How do we measure the system response of a loudspeaker in a reverberant environment?

If we assume that the system under test is LTI, we can completely describe the system using either one of the two system responses, since they are related by the Fourier transform. The impulse response implies the frequency response and vice versa–each one is saying the same thing, just in a different way.

Trying to measure the system response of a loudspeaker system in a “real-world” environment can often be quite challenging. Given the finite voltage handling limits of a real-world speaker system, any attempt to apply an impulse function at the input terminals would cause the system to turn into a chunk of smoldering carbon, or at the very least, cause our system to become nonlinear.
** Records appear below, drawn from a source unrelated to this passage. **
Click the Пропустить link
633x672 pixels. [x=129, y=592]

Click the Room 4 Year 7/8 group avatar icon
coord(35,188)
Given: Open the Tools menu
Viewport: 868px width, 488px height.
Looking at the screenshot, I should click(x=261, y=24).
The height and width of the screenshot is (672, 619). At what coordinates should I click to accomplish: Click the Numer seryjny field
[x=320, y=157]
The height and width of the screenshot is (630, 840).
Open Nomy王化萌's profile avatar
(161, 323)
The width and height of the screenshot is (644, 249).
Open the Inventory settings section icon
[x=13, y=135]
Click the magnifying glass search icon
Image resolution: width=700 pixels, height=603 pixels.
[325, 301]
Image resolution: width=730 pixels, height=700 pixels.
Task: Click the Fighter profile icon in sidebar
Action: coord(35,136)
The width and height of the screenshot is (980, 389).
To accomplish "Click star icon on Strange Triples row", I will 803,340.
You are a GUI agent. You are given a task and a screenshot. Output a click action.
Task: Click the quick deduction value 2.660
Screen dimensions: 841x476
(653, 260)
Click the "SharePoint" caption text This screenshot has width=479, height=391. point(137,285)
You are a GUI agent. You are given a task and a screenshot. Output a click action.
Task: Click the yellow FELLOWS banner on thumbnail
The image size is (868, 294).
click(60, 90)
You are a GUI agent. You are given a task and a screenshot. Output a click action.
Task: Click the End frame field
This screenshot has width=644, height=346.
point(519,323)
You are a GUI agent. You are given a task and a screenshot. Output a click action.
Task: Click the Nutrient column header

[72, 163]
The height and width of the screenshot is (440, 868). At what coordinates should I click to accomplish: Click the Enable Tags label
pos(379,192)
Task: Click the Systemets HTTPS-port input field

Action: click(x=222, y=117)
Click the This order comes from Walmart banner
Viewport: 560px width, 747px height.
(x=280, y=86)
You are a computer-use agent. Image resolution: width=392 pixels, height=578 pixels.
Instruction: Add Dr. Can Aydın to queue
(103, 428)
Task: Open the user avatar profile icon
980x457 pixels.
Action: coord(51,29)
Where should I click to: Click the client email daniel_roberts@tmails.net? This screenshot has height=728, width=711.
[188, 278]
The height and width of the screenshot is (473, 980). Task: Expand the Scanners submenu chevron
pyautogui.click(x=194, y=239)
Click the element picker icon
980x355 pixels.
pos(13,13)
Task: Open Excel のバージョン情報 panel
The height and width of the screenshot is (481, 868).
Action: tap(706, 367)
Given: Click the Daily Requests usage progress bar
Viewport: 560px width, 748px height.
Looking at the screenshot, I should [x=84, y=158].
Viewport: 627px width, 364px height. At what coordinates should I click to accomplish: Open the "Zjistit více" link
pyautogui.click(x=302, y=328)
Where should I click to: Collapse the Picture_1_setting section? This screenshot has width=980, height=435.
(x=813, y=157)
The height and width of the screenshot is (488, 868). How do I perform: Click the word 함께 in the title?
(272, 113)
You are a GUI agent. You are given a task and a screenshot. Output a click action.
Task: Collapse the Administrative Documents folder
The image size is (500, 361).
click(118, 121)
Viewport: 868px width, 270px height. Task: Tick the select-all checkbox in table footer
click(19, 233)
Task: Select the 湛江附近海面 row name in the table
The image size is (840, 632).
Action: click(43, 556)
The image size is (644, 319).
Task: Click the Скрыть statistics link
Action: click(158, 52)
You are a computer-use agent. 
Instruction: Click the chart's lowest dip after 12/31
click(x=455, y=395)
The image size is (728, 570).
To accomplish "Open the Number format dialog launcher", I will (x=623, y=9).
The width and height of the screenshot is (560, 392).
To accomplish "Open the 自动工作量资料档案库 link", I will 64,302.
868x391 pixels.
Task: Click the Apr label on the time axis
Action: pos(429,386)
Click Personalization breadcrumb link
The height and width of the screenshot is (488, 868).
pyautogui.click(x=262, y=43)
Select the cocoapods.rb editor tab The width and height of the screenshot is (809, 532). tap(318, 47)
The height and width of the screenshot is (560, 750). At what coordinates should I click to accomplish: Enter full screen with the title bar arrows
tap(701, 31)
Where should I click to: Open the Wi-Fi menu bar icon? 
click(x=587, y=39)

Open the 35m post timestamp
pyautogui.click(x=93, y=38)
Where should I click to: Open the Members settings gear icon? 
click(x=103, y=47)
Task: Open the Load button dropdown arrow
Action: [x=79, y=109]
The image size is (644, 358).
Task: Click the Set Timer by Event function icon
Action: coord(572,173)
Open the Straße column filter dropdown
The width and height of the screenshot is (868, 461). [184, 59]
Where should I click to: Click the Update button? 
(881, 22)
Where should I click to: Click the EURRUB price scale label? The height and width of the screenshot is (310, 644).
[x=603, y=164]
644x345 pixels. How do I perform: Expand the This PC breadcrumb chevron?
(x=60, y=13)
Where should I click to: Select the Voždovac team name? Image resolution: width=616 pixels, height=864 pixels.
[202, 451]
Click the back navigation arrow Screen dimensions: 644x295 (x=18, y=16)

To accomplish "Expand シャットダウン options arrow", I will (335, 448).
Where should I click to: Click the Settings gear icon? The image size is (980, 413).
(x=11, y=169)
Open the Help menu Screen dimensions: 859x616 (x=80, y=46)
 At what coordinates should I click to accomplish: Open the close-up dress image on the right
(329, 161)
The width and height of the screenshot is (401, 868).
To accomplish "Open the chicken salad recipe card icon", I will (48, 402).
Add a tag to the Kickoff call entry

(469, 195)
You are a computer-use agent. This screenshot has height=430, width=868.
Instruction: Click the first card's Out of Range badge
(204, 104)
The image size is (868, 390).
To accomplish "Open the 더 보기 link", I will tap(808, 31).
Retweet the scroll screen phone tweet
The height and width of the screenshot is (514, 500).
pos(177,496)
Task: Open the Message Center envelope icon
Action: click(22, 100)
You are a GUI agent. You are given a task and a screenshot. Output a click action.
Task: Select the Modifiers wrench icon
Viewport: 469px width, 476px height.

Getting a frequency response, on the other hand, seems relatively simple. We could just feed in an electrical input signal X(f), note the mechanical (pressure) signal, Y(f), coming out of the system, and then divide the frequency output by the frequency input to get our transfer function H(f)=Y(f)/X(f).

In a real-world environment, however, using the technique described above would lead to a flawed transfer function.

Why?

Sound is a compression wave in air, and most rooms are comprised of surfaces (walls, floors, ceilings, not to mention furniture like desks and chairs), that cause acoustical scattering of the wavefront emitted by the speaker. Surfaces inside the room tend to reflect, transmit, and absorb sound to varying degrees. How a surface acts varies greatly depending upon its composition, but hard surfaces like tile tend to reflect sound, although some materials, like metal, can act as ‘conductors’ or ‘transmitters’ of sound. Softer surfaces, on the other hand, like carpet and foam, tend to absorb or ‘damp’ sound.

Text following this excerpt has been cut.